The second member 30 is stacked on the first member 20 so that the inside surface 22 side of the first member 20 is in contact with the outside surface 31 side of the second member 30. In this case, the second members 30 are stacked so that respective holes 23 and respective communicating holes 33 are connected in a one-to-one relationship. Also, in this case, it is preferable that the second members 30 are stacked so that a center of the inside surface 22 of each hole 23 coincides with a center of the outside surface 31 of each communicating hole 33. Here, the center is, for example, the center of gravity.

Although material of the second member 30 is not particularly limited as long as the material is available for forming the communicating hole 33, sound absorbing material, for example, urethane, glass wool, felt, wool, or chemical fiber such as acetate or polyamide is preferable. Sound absorbing performance of the case 10 is improved by using sound absorbing material.

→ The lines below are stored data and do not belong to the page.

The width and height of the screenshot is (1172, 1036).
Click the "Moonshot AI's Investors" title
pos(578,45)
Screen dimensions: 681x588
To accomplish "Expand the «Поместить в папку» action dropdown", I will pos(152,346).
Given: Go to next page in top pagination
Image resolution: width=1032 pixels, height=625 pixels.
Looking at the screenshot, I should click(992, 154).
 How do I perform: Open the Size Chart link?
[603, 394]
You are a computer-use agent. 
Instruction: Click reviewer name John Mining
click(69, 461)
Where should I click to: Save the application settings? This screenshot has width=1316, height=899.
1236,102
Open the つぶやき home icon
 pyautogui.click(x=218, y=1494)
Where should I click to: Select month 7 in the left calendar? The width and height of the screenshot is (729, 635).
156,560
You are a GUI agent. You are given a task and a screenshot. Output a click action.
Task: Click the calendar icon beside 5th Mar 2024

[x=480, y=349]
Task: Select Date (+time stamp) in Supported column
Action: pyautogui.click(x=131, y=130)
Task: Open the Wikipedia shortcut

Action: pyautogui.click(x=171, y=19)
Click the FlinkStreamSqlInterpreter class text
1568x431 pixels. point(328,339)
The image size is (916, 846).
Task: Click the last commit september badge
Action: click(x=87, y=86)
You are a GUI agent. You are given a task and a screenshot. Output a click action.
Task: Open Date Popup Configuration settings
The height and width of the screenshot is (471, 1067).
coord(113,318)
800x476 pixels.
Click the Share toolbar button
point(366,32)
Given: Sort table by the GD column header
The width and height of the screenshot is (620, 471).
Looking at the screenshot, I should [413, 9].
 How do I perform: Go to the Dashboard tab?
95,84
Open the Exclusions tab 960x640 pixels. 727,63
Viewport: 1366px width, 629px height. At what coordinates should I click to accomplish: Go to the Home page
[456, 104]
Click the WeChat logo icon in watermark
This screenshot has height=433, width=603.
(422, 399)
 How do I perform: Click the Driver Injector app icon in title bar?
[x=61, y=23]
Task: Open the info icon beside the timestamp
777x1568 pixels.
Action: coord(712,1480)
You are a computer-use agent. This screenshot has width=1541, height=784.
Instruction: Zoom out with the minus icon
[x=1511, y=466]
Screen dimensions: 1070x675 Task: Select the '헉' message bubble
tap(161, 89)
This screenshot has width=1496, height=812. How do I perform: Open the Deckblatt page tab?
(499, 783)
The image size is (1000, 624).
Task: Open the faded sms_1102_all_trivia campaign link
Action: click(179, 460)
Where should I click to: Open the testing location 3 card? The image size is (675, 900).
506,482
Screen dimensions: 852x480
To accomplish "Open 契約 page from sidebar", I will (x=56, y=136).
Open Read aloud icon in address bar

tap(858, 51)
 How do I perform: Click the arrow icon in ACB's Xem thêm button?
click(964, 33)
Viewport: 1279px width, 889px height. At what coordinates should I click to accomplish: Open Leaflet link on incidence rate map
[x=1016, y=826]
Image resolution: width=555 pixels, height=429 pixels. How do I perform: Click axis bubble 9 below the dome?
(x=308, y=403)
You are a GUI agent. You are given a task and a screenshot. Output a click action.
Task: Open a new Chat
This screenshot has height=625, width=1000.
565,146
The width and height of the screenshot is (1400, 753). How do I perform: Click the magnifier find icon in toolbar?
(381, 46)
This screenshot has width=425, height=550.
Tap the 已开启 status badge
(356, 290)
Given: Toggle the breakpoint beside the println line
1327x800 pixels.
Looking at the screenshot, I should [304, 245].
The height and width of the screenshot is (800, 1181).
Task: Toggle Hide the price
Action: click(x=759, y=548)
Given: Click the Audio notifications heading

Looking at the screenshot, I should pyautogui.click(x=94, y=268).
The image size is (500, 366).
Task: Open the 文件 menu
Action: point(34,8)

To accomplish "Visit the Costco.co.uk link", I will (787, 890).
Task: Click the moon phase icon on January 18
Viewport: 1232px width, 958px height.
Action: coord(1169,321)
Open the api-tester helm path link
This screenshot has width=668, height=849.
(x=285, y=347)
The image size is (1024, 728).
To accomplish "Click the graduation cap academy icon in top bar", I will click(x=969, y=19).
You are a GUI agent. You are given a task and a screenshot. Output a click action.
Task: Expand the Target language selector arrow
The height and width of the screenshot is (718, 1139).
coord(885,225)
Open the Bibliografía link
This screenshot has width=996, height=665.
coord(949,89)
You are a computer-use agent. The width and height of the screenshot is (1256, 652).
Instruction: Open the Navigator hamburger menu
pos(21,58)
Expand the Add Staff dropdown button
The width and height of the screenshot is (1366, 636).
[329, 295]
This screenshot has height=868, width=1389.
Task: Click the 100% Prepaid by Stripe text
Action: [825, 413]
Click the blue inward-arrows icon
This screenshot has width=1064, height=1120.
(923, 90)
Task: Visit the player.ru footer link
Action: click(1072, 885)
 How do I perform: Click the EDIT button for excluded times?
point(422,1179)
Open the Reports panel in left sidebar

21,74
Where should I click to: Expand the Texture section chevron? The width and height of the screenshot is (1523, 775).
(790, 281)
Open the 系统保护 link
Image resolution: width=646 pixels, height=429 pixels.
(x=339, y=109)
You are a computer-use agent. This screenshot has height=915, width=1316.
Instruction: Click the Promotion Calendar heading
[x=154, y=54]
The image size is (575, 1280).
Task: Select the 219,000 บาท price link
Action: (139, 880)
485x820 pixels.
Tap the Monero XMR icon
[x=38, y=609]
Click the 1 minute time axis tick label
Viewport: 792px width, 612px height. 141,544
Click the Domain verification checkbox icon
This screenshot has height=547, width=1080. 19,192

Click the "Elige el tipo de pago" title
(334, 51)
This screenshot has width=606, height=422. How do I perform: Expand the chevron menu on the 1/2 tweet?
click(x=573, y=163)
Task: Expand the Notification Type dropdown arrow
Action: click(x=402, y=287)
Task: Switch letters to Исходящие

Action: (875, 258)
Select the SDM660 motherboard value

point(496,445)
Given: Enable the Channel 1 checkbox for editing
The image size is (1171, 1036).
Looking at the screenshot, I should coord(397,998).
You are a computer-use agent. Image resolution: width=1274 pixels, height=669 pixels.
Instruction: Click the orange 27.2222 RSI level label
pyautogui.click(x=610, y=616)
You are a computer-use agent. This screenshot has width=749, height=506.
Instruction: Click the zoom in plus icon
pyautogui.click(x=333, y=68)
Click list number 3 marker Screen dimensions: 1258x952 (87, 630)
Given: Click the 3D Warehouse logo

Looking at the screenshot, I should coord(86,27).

The first member 20 and the second member 30 as described above may be provided throughout the inner wall surface of the case base 11 and may be provided in a portion of the inner wall surface of the case 10. When the first member 20 and the second member 30 are provided in a portion of the inner wall surface of the case 10, it is preferable that the first member 20 and the second member 30 are provided at a side on which an operator of the image forming apparatus 1 or the finisher 2 stands when conducting an operation. That is, for example, it is preferable that the first member 20 and the second member 30 are provided in a surface of a side on which an operation panel or the like is provided. When the first member 20 and the second member 30 are provided in a portion of the inner wall surface of the case 10, it is preferable that the first member 20 and the second member 30 are provided in the vicinity of a sound generation source.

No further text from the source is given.